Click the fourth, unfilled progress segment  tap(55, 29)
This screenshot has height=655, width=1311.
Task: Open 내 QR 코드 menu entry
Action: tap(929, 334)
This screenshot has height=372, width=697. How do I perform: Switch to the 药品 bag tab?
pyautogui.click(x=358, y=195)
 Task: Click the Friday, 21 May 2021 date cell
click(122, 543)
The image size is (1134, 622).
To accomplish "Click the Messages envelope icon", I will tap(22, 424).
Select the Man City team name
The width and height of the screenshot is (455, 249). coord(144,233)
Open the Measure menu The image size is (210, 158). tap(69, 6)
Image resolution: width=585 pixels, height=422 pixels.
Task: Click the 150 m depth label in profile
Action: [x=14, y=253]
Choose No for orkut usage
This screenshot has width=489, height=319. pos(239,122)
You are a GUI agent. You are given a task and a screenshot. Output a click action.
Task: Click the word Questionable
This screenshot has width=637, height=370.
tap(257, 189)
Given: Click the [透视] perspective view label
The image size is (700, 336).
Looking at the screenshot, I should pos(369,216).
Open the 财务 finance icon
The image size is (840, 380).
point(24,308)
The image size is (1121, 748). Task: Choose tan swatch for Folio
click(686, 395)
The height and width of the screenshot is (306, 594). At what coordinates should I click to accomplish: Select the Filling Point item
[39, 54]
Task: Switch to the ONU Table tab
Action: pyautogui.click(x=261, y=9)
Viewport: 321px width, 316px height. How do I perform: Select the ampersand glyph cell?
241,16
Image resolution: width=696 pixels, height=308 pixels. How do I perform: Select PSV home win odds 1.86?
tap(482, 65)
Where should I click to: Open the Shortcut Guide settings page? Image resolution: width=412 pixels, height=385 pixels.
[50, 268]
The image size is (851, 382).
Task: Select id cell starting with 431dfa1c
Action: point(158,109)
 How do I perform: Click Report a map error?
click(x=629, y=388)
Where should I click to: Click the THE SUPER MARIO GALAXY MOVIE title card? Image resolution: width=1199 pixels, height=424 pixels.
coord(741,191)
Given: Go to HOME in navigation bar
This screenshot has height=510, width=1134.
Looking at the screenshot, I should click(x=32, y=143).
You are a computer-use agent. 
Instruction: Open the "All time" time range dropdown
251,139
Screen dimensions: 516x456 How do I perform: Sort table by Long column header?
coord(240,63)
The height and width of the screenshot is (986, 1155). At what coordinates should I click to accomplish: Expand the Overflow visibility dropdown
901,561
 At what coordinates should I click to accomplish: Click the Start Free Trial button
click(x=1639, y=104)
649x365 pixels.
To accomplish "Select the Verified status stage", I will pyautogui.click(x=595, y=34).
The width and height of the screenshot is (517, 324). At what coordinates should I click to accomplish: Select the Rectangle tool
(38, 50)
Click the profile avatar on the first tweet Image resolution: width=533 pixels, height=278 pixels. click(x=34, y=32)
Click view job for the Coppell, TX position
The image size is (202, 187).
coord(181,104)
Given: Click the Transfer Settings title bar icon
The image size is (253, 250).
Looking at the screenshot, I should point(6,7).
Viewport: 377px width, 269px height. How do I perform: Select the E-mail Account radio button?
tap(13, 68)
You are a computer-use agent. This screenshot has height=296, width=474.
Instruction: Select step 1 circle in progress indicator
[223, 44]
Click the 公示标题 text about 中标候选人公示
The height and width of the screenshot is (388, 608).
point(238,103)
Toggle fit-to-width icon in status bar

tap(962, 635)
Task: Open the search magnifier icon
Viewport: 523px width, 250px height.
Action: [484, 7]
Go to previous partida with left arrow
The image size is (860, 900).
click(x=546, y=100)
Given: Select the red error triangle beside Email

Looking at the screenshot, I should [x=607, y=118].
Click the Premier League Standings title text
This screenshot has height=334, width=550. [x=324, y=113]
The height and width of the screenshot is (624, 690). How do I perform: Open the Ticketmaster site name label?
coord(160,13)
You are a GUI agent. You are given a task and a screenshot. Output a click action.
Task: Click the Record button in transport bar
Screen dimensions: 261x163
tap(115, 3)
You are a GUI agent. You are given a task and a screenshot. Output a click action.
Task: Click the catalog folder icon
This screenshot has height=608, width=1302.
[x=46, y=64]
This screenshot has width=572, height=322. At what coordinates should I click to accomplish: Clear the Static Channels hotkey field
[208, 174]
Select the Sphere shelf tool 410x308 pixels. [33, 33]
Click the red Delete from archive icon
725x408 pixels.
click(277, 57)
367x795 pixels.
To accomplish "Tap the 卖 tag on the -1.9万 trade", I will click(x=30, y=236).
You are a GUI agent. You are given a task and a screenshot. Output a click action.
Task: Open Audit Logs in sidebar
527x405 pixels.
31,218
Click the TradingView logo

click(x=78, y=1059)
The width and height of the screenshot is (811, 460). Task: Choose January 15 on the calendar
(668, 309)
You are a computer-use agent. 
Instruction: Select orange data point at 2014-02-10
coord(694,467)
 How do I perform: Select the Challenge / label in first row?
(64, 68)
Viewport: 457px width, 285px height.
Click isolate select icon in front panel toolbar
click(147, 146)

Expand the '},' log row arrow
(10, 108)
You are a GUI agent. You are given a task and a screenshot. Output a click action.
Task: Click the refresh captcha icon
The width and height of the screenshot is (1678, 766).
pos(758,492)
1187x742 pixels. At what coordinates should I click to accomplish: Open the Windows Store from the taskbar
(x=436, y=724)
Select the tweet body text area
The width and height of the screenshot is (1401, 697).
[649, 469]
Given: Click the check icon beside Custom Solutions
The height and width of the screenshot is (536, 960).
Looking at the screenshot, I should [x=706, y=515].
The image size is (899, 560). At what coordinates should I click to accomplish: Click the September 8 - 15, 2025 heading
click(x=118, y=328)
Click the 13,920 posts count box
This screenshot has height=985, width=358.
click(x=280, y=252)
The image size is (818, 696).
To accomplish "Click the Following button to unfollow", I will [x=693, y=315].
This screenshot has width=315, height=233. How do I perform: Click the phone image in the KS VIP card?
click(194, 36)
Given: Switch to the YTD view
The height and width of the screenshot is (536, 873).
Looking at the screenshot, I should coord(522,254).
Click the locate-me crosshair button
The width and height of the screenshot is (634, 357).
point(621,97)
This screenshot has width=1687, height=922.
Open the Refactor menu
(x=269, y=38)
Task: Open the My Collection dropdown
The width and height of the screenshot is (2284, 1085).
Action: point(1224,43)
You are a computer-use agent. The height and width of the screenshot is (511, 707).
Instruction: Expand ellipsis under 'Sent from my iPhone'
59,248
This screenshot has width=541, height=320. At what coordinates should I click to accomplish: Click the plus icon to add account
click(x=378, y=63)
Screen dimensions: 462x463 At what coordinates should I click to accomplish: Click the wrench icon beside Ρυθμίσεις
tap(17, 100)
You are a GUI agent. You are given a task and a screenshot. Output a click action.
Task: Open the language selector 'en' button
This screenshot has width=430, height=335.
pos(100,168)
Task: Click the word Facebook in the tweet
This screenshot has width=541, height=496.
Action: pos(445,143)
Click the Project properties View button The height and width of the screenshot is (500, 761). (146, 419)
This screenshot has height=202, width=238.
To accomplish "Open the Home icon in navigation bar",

= = = = =

_Task description_
Copy every line from the data that includes the string "computer".

_Response below_
You are a computer-use agent. 
You are a computer-use agent. This screenshot has height=296, width=474.
You are a computer-use agent. 
You are a computer-use agent. The height and width of the screenshot is (511, 707).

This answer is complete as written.